Please render the data from the line with "The height and width of the screenshot is (768, 1024)." up to and including the line with "[x=610, y=262]" as a Markdown table with the columns No. and Line, numbering each row and leaving out blank lines.

Word and element location records

>> begin

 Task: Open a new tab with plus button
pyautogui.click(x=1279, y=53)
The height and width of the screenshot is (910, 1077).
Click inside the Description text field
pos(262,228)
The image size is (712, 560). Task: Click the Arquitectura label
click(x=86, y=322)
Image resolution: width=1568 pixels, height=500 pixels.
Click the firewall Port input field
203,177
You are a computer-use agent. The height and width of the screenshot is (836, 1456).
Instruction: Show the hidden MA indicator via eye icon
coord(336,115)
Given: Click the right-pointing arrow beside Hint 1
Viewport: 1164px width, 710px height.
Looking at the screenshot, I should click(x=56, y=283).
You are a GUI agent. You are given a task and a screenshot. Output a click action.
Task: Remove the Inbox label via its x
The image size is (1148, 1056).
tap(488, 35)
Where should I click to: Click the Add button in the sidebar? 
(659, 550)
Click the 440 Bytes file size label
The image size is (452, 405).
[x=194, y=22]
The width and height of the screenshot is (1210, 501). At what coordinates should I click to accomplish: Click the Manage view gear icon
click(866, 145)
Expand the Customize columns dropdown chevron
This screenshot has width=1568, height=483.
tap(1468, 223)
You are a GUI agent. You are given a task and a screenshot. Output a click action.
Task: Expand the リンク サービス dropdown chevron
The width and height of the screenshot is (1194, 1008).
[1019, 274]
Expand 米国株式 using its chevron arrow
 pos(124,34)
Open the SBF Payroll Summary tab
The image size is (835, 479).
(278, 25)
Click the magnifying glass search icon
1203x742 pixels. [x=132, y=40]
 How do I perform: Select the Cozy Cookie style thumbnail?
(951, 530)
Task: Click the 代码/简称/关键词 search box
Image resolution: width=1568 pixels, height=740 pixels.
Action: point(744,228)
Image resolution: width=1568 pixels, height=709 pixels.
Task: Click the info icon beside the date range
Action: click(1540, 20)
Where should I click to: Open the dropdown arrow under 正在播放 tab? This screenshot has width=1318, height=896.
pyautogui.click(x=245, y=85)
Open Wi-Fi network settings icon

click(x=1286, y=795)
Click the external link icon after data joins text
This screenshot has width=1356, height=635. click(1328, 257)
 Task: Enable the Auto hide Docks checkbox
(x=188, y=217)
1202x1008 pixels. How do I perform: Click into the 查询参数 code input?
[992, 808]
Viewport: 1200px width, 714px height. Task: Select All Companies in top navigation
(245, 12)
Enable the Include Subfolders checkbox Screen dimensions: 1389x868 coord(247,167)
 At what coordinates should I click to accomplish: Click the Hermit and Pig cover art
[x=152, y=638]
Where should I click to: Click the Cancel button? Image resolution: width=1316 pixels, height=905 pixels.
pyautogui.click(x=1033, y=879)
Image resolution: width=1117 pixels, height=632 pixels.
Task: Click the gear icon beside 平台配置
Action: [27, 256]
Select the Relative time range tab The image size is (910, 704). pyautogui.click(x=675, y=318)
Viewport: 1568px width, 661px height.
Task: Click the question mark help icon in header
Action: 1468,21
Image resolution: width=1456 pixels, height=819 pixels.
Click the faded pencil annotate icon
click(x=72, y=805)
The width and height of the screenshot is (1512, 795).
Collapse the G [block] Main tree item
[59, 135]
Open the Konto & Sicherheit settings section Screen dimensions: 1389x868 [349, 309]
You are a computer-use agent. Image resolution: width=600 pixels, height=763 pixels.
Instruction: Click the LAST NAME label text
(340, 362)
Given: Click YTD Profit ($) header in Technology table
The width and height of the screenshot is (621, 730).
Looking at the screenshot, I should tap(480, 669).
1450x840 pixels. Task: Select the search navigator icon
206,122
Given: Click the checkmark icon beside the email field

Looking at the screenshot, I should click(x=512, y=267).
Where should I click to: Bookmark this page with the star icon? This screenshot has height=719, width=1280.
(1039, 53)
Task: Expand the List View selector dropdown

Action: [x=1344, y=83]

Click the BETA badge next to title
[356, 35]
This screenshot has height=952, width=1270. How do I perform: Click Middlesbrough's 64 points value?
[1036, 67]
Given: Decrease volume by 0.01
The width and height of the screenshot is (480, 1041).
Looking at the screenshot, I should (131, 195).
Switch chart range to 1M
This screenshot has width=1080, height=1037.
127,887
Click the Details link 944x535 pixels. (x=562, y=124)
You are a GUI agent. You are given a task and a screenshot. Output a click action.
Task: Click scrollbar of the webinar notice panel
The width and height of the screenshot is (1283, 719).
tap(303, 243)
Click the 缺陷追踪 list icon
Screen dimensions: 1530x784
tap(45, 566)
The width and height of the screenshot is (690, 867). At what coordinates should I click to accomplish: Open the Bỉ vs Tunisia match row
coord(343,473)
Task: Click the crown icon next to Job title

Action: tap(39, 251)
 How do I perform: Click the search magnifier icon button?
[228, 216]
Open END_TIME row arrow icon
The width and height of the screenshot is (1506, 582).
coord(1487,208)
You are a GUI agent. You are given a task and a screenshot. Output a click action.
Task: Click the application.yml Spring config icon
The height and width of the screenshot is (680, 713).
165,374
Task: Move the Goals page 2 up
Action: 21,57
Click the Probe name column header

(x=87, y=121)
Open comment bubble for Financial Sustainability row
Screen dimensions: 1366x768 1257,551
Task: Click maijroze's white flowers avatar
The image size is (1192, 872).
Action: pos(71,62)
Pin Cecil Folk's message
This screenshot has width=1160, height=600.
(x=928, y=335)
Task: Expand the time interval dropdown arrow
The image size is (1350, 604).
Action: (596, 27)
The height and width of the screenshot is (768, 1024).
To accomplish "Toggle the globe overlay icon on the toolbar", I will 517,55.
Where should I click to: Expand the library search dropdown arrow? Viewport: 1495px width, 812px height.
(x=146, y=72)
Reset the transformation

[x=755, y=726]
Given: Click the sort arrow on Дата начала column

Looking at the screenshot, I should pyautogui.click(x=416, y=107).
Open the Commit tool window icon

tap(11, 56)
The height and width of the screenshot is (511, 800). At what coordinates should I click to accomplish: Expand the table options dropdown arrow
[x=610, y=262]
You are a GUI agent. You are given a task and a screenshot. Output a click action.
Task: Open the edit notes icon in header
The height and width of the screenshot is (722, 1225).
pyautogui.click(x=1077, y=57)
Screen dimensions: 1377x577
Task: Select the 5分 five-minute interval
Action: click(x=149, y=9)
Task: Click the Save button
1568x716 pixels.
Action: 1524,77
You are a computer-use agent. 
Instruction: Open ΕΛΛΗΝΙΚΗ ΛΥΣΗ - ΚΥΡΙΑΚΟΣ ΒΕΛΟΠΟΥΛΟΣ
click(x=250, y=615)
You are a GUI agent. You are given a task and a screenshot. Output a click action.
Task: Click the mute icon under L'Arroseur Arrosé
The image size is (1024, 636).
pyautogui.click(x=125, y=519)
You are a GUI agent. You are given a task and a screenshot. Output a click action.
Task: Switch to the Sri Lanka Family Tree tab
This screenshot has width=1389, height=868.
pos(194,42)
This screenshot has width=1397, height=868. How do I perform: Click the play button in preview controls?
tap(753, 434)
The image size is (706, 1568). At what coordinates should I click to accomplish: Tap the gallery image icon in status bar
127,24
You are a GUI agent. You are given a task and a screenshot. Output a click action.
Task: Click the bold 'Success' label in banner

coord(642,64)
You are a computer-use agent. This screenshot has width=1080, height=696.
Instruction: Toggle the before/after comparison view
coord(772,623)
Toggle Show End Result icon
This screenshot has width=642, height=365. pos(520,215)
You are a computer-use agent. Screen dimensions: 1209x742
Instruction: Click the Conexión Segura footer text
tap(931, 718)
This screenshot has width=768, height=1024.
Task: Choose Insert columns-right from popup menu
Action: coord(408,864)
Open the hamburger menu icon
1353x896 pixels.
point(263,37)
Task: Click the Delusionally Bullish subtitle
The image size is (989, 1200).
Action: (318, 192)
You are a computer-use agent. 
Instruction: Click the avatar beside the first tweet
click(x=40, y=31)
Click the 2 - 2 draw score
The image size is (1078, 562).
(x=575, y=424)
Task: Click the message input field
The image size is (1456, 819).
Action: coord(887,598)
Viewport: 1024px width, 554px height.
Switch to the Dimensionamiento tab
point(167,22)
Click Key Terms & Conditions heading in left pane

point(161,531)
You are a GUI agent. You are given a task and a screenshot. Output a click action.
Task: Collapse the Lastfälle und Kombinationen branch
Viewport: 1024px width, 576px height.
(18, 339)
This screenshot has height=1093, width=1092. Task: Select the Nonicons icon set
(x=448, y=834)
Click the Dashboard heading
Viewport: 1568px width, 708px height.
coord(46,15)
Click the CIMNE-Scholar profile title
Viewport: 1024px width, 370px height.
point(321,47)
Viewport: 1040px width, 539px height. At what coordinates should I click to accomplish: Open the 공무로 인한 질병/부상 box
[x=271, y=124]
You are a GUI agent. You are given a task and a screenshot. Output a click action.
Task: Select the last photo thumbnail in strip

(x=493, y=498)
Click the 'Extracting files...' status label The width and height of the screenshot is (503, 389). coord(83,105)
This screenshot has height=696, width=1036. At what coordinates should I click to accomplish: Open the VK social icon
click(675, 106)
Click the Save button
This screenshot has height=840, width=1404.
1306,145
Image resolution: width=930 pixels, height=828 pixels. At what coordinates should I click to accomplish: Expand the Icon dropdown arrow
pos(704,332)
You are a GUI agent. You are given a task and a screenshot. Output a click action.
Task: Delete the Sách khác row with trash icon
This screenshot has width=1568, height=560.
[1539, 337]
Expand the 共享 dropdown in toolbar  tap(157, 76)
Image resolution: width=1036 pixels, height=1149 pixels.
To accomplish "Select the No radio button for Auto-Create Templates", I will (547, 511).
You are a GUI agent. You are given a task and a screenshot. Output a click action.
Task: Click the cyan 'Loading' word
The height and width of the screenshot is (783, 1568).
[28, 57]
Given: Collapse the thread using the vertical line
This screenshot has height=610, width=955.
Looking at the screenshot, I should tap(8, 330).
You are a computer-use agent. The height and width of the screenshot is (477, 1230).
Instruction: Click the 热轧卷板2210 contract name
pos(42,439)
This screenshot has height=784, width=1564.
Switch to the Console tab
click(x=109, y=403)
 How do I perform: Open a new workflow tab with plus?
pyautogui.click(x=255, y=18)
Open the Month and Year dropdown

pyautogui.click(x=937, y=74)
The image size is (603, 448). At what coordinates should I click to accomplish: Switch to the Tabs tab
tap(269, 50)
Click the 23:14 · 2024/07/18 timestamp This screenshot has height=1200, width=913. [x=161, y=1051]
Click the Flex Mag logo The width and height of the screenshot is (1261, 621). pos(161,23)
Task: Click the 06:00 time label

>> end

The reply
| No. | Line |
|---|---|
| 1 | The height and width of the screenshot is (768, 1024). |
| 2 | To accomplish "Toggle the globe overlay icon on the toolbar", I will 517,55. |
| 3 | Where should I click to: Expand the library search dropdown arrow? Viewport: 1495px width, 812px height. |
| 4 | (x=146, y=72) |
| 5 | Reset the transformation |
| 6 | [x=755, y=726] |
| 7 | Given: Click the sort arrow on Дата начала column |
| 8 | Looking at the screenshot, I should pyautogui.click(x=416, y=107). |
| 9 | Open the Commit tool window icon |
| 10 | tap(11, 56) |
| 11 | The height and width of the screenshot is (511, 800). At what coordinates should I click to accomplish: Expand the table options dropdown arrow |
| 12 | [x=610, y=262] |